Bauwerk

ÖAMTC-Zentrale
Pichler & Traupmann - Wien (A) - 2016
ÖAMTC-Zentrale, Foto: Toni Rappersberger
ÖAMTC-Zentrale, Foto: Toni Rappersberger

Gleiten oder hetzen?

Neue Geometrien, neue Möglichkeiten: Bringt die Befreiung vom rechten Winkel mehr hervor als spektakuläre Formen? Über das neue ÖAMTC-Hauptquartier in Wien-Erdberg.

17. Dezember 2016 - Christian Kühn
Nur die katholische Kirche hat in Österreich mehr Breitenwirkung: Mit knapp über zwei Millionen Mitgliedern ist der ÖAMTC definitiv der größte Klub des Landes; keine Gewerkschaft, kein Alpenverein und keine politische Partei reicht an ihn heran. Er ist das freundliche Gesicht eines Systems, dessen Kehrseite in Abgaswerten und Unfallstatistiken gemessen wird – und das heute vor massiven Umbrüchen steht. Längst dürfen auch Radfahrer und Fußgänger der ÖAMTC-Mobilitätsfamilie angehören, deren motorisierter Teil in den nächsten Jahren drastisch abnehmen könnte. Wenn autonom fahrende Vehikel zur Selbstverständlichkeit werden und Mobilität immer weniger an Fahrzeugbesitz gekoppelt ist, wird das nicht ohne Auswirkungen auf die Verkehrsklubs bleiben.

Für eine solche Institution im Umbruch ein neues Hauptquartier zu entwickeln ist eine spannende Aufgabe. Als der ÖAMTC im Jahr 2013 einen geladenen Wettbewerb ausschrieb, war bewusst nicht nur der Entwurf für einen Bürobau gefragt, sondern für ein „Mobilitätszentrum“, das die verschiedenen Dienstleistungen des ÖAMTC zusammenführen sollte: das Kfz-Service, ein Reisezentrum, ein Callcenter, das zentrale Management, ein Fortbildungszentrum mit Vortragssälen, die Redaktion der diversen vom ÖAMTC betriebenen Medien und schließlich einen Hubschrauberlandeplatz mit Garage auf dem Dach des Gebäudes.

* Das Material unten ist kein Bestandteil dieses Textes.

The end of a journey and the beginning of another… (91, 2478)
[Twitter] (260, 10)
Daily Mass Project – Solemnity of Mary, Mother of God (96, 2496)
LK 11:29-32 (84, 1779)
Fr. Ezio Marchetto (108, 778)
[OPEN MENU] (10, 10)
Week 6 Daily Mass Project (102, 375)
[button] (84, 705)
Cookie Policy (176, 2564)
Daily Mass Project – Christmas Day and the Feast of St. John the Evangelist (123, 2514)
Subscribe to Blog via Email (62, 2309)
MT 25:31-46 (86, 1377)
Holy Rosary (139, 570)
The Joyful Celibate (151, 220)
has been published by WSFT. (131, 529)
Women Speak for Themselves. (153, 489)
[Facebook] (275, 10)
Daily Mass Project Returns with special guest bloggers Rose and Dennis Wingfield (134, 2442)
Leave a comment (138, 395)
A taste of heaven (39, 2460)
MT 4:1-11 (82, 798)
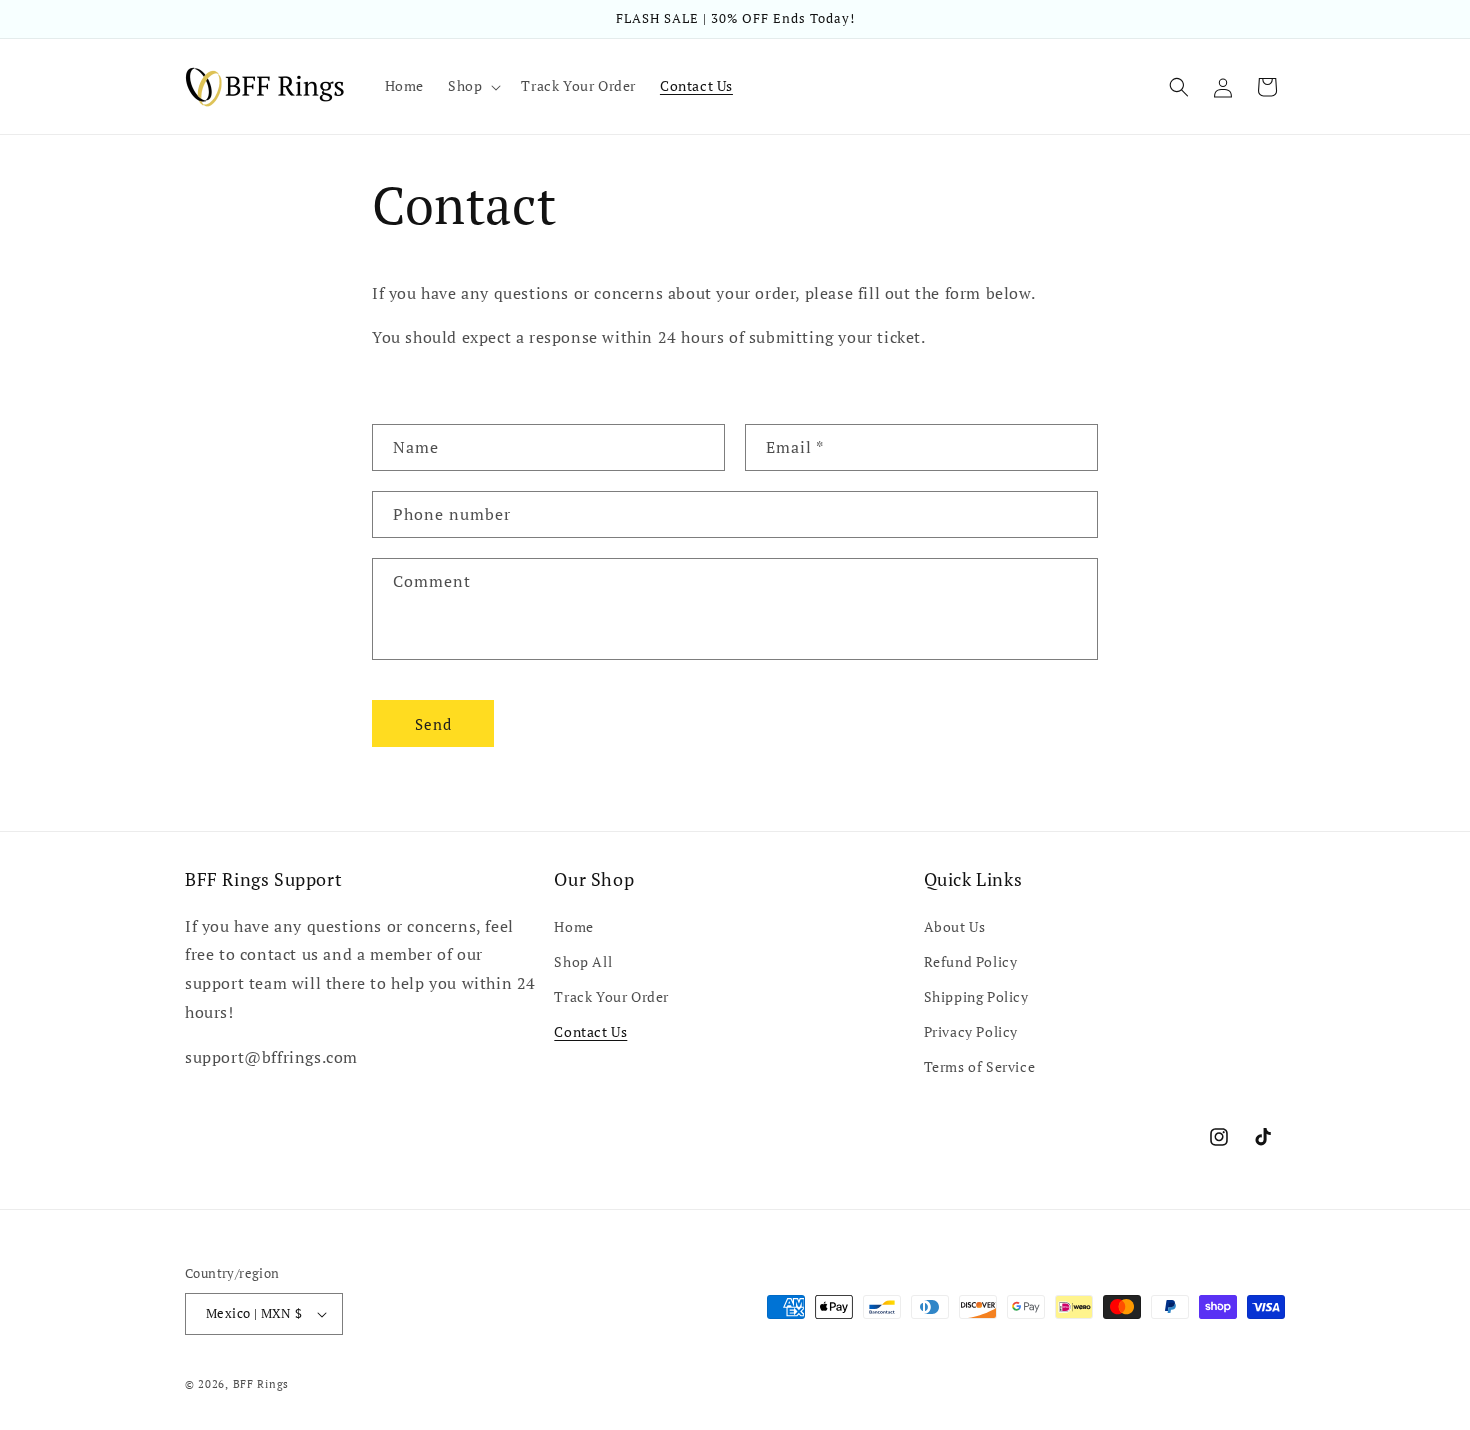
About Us (955, 926)
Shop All (583, 961)
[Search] (1179, 87)
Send (433, 724)
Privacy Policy (971, 1031)
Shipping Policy (976, 996)
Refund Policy (971, 961)
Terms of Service (980, 1066)
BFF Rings (261, 1384)
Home (573, 926)
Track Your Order (611, 996)
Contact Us (590, 1031)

Der siegreiche Entwurf von ChristophPichler und Hannes Traupmann, die gemeinsam als PxT firmieren, hat dieses komplexe Anforderungsprofil in eine spektakuläre Struktur verwandelt, die ungebrochenen Optimismus verbreitet. Das Grundstück liegt für die Aufgabe ideal, unmittelbar an der Südosttangente, mit 170.000 Fahrzeugen pro Tag die meistbefahrene Straße Österreichs. Zugleich gibt es mit der U3-Station Erdberg einen U-Bahnanschluss, der über einen Steg kreuzungsfrei mit dem ÖAMTC verbunden ist. Der Weg führt in friedlicher Koexistenz durch den Hof eines Bürogebäudes, in dem die Wiener Linien, also die städtischen öffentlichen Verkehrsbetriebe, ihren Hauptsitz haben.

Im 19. Jahrhundert war dieses Areal mit seinen Schlachthäusern und Gasometern ein wichtiger Teil der städtischen Infrastruktur. Inzwischen sind nicht nur in die Gasometer neue Nutzungen eingezogen: Das Quartier St. Marx mit dem „Groundscraper“ des T-Mobile-Gebäudes liegt in unmittelbarer Nähe, und bald werden hier mehrere neue Hochhäuser – teilweise mit Wohnnutzung – für weitere Verdichtung sorgen. Die 800 im ÖAMTC-Gebäude arbeitenden Menschenwerden daher in einigen Jahren ein paar Inseln von Urbanität vor ihrer Haustüre vorfinden, zwischen denen es klassischen Stadtraum, wie wir ihn aus den Innenstädten gewohnt nicht, nicht mehr geben wird. Umso wichtiger ist die räumliche Organisation der Inseln, die mehr Luft enthalten müssen als die alten Blockstrukturen.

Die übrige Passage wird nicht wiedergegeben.